Eventi & Cultura

L'Illuminismo giudaico-cristiano nel lavoro di Mauro Cascio

Il filosofo pontino tra i papabili tecnici all'assessorato alla cultura

11/01/2016

Mauro Cascio con Gianni Vattimo e Antonio Cecere

Il recente dibattito su Il Giornale di Latina sui ‘tecnici' all'assessorato alla cultura, in cui è circolato anche il nome di Mauro Cascio, è l'occasione per tornare sul lavoro recente del filosofo pontino, che ha all'attivo decine di incontri in tutta Italia e almeno una cinquantina di libri, da lui scritti o curati. Il suo ultimo filone di indagine è quello dell'illuminismo cristiano.
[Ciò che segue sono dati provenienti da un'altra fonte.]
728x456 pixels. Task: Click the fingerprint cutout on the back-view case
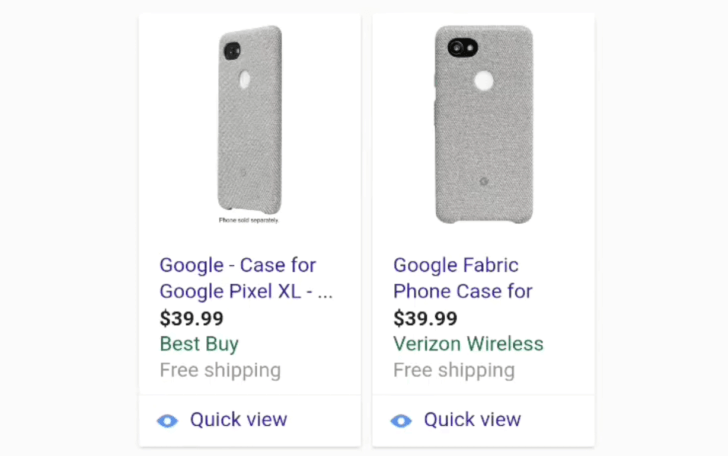(484, 81)
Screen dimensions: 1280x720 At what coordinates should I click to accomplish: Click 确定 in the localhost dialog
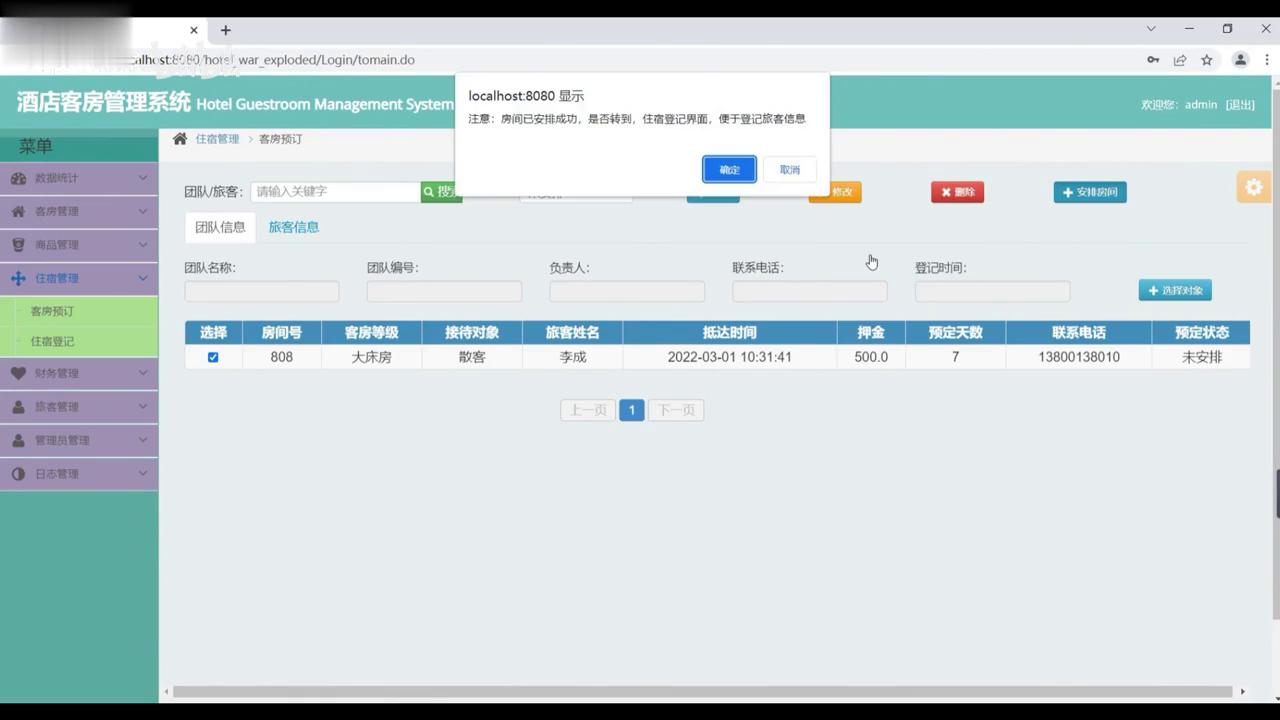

Non solo Kant ed Hegel ma anche autori come Martinez de Pasqually, Jean-Baptiste-Willermoz o Louis-Claude de Saint-Martin si sono preoccupati di conciliare le vie del cuore e del sentimento con le vie rigorose della Ragione e della Filosofia. Non a caso fenomeni come il Martinismo (a cui aderiranno negli anni a venire Claude Debussy, Gabriele D'Annunzio, Fernando Pessoa) sono nati proprio nel Settecento, il secolo dei Lumi. L'uomo non vuole più subire le Verità e i dogmi altrui ma chiede, con spirito scientifico, di verificarle. Questo il senso delle opere, proposte per la prima volta al pubblico italiano con gli impianti critici di Cascio: il Trattato sulla Reintegrazione degli Esseri di Martinez e il Manoscritto di Algeri (con una ricco saggio introduttivo di Pietro Mander, già ordinario all'Orientale di Napoli). E ancora: L'uomo-Dio. Trattato delle due nature, Le Istruzioni di Lione e I Nove Quaderni D. di Willermoz e Il cimitero di Amboise, Le Istruzioni della Saggezza e Lettera a un amico sulla Rivoluzione Francese di Louis-Claude de Saint-Martin. Oltre alle Chiavi Operative degli Eletti Cohen di Prunelle de Liere, che raccoglie altre testimonianze intorno a quest'ordine illuminista fondato da Martinez de Pasqually.